Las Fuerzas Militares de Colombia, a través de unidades de superficie y de guardacostas de la Armada Nacional, lograron interceptar una embarcación de alta velocidad tipo Go-Fast que transportaba un cargamento de 1.426 kilogramos de cocaína en aguas del Caribe colombiano. Durante el procedimiento de interdicción marítima, las autoridades capturaron a tres sujetos a bordo e incautaron equipos de comunicación y tecnología de navegación satelital utilizados para evadir la inteligencia naval.
Este resultado representa un fuerte impacto financiero y operativo contra los cárteles trasnacionales que emplean los corredores estratégicos del Caribe para movilizar estupefacientes hacia los mercados internacionales.

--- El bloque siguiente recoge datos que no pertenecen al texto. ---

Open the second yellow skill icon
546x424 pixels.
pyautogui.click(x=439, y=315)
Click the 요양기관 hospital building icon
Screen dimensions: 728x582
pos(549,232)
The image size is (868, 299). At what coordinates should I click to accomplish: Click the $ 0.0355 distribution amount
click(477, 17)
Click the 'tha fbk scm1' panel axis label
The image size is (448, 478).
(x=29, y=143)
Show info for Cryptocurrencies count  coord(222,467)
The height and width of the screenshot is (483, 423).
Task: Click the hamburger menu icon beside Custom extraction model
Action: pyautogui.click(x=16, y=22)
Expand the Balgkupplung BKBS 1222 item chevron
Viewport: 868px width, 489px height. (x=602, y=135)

El decomiso se produce apenas 11 días después del inicio del gobierno del presidente Abelardo de la Espriella, reafirmando una postura firme en la defensa de la soberanía y el restablecimiento del orden.

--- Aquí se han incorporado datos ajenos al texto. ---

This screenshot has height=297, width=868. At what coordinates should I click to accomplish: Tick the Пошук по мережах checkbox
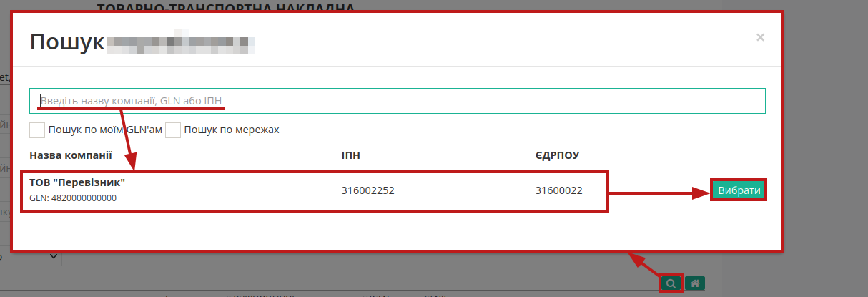pos(173,130)
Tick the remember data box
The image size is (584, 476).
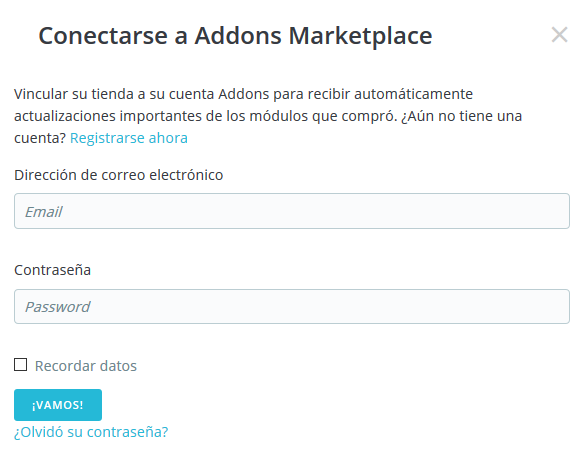coord(20,365)
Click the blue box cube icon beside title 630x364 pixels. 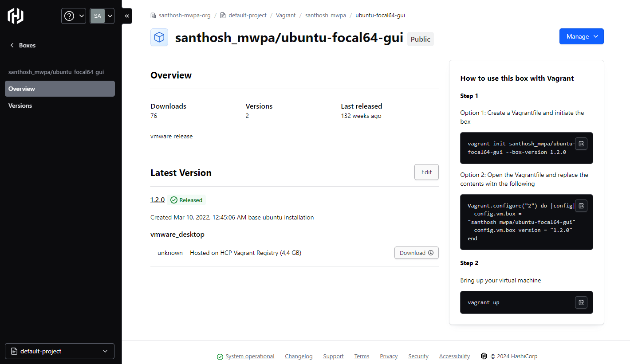pyautogui.click(x=159, y=38)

"El Estado nunca más se arrodillará ante la delincuencia", afirmó de la Espriella.
Un giro radical en la política de seguridad y la alianza continental
La administración de De la Espriella, quien juró como mandatario el pasado 7 de agosto, marcó un cambio al dar por terminados los diálogos con organizaciones criminales y centrar sus esfuerzos en la recuperación integral del control territorial. En esa misma línea, Colombia formalizó su ingreso como el socio número 19 al Escudo de las Américas, la alianza multilateral impulsada por Estados Unidos para combatir las estructuras del crimen organizado y el narcotráfico en el hemisferio.
En el marco de este fortalecimiento, el secretario de Guerra estadounidense, Pete Hegseth, confirmó la disposición de la Casa Blanca para cooperar en operaciones militares conjuntas contra el narcoterrorismo, además de tramitar ante el Congreso una asistencia en seguridad valorada en 1.000 millones de dólares para la nación suramericana.
Estas acciones se intensifican en un momento crucial en el que diversas estructuras armadas ilegales intentan mantener presencia en corredores del Caribe, la zona del Catatumbo y la frontera con Venezuela. La rápida respuesta de las autoridades colombianas en el mar Caribe ratifica el compromiso del nuevo Ejecutivo de neutralizar la logística de estas redes trasnacionales y proteger las fronteras del país.